ORTONVILLE — Edie Barrett likes to make her neighbors in Ortonville and Big Stone County uncomfortable.

Barrett, 59, has been hosting conversations on racism and white privilege in rural Minnesota. She has spoken to church and other groups, hosted a book club, and took to the airwaves to promote a rural conversation on these difficult topics. Along with fellow poet Lauren Carlson, formerly of Dawson, Barrett recorded a series of radio programs focused on their poetry and conversations on these topics.

Her rural neighbors are willing to take on these topics, she said, but she knows it is not easy. “People are intimidated because they don’t know how to do it right,” she said.

It’s not easy for her either, but years of trying have at least provided her with “a certain comfort in the discomfort of the conversation,” she said. “It’s more about realizing we can do better."

Barrett won her recognition as a 50 Over 50 honoree for her use of art as a vehicle for social change. She is a master’s candidate at the Hubert H. Humphrey School of Public Affairs at the University of Minnesota. She made it her project to foster the conversation on race in a rural area in every way she can. It included a pre-COVID backyard get-together with music and poetry reading. Putting it all together was more complicated than planning a wedding, she laughed.

As a poet, author and artist, Barrett said she is driven by a desire to “live a meaningful life.”

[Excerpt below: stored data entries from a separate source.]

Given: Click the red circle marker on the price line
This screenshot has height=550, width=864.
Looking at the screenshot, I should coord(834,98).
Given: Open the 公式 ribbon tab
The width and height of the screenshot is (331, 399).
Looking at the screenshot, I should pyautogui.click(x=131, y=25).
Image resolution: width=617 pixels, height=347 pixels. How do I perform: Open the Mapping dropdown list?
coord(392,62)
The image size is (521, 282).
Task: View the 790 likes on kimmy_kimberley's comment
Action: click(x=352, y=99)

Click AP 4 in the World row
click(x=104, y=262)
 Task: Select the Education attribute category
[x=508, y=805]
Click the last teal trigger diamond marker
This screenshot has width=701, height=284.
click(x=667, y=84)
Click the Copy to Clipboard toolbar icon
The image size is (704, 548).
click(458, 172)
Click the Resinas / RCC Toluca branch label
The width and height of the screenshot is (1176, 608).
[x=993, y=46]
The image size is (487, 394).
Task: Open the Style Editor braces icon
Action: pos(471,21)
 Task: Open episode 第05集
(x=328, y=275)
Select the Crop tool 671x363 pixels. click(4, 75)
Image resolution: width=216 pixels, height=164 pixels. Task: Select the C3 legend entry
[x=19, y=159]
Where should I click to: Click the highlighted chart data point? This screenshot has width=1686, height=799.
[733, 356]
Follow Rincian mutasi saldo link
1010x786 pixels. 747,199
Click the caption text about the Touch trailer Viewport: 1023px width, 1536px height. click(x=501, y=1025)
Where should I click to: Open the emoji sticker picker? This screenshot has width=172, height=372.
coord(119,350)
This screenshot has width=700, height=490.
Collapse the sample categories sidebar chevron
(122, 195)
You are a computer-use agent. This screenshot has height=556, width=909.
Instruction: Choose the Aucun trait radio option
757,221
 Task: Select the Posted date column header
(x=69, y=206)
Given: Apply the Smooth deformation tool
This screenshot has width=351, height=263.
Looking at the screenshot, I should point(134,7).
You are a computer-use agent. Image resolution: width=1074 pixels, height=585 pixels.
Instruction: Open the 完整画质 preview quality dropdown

She comes with a “well of empathy” for those less fortunate. She said she grew up in poverty with a mother who suffered from mental illness. In her childhood, she said, “I knew what it meant to be different. I became accustomed to that.”

The Minnesota native started her college studies in sociology at North Dakota State University in Fargo and transferred to the University of California, Santa Barbara, where she graduated.

She lived for 26 years in California, working in the psychological treatment of adolescents who were wards of the state, as well as one of the first specialized programs for sex offenders in the state. In her 20s, she also helped launch an internship program in which students from the University of California donated more than 3,000 hours to tutoring.

She returned to Minnesota, where she said her heart is found.

She said she never expected to be pursuing an education at this stage in her life, but is enjoying it immensely. She expects another year of study. Barrett said she hopes to remain in Ortonville and promote rural living.

Humbled and thankful to be recognized as a 50 Over 50 honoree, Barrett said the award helps provide her with enthusiasm to continue her works.

“I don’t want to ever stop learning and I don’t want to ever stop evolving and contributing to the goodness of the world. Ethics and kindness and generosity. That is really important to me," she said.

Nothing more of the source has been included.